Sounds like a smegma pearl. My son had one that started when he was about one, and gradually increased in size till he was three. His penis got to looking pretty lopsided! It finally discharged on its own at age three as about 1/4 tsp of white dryish-pasty odorless material.

SOme boys get them some don't. With the gradual separation of the foreskin, sometimes the shed cells (which is all that smegma is) comes out in little crumbs, other times it accumulates in pockets when a pathway to the foreskin opening has not developed yet. These shed cells can also wash out with urination, sometimes giving the urine a transient milky appearance.

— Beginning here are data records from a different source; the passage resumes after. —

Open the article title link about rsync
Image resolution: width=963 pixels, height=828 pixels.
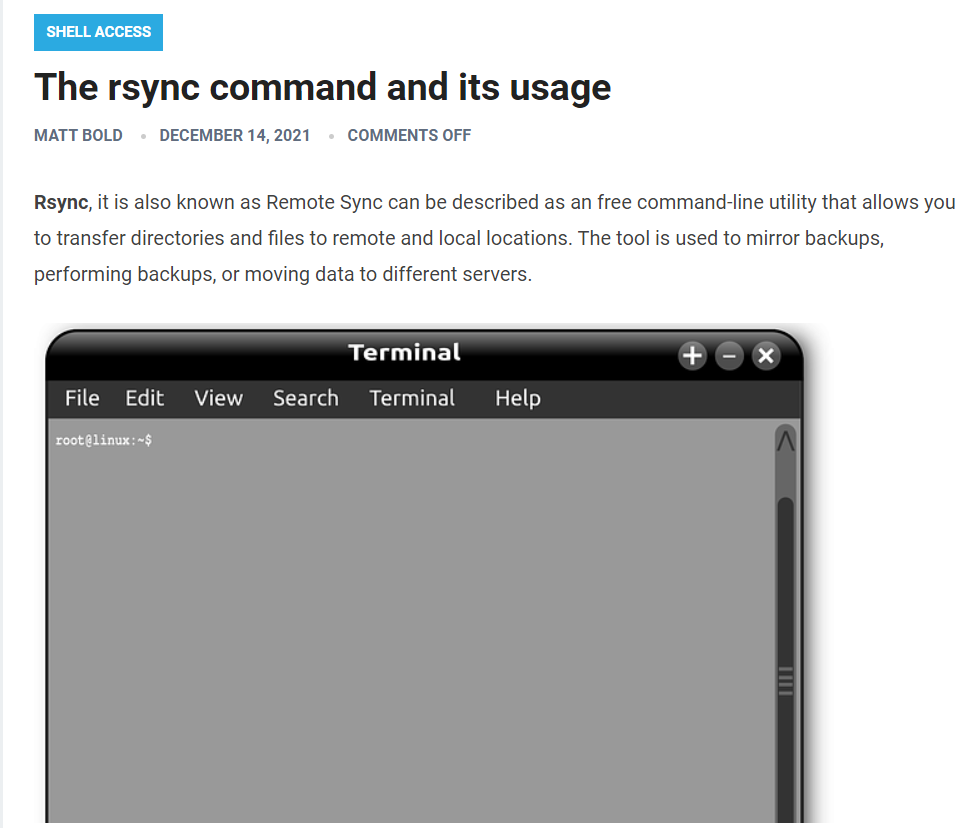[322, 88]
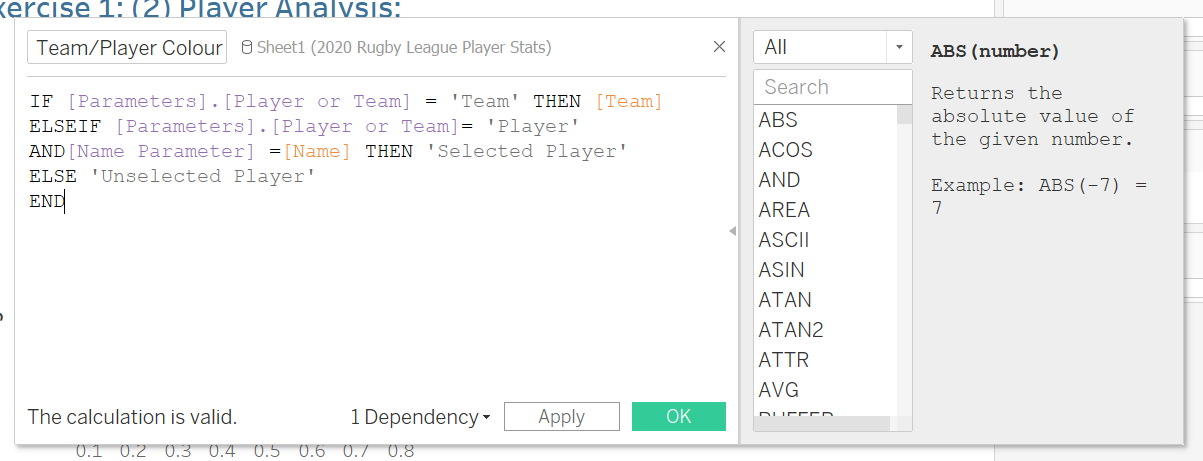Click the Apply button
The width and height of the screenshot is (1203, 461).
pyautogui.click(x=561, y=417)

Or you may never see smegma at all.

You do not need to do anything or worry about this - except maybe, wisely, about keeping the mitts of an ill-informed health practitioner off of his normal penis.

Gillian


----------



## Jposey (Sep 11, 2005)

thanks guys... like i said it hadnt concerned me at all, and its never seemed to bother him... and i can make sure the doc doesnt retract it, but i was/am unsure of how big a deal he will make about the lumps...

as for the retraction i had to explain it all to my mom and grandparents, but their dad is my STBX-husband and we have a protective order in place so i've only spoken to him a few times since the baby was born. I have tried to explain to his girlfriend but they are both in their own little world.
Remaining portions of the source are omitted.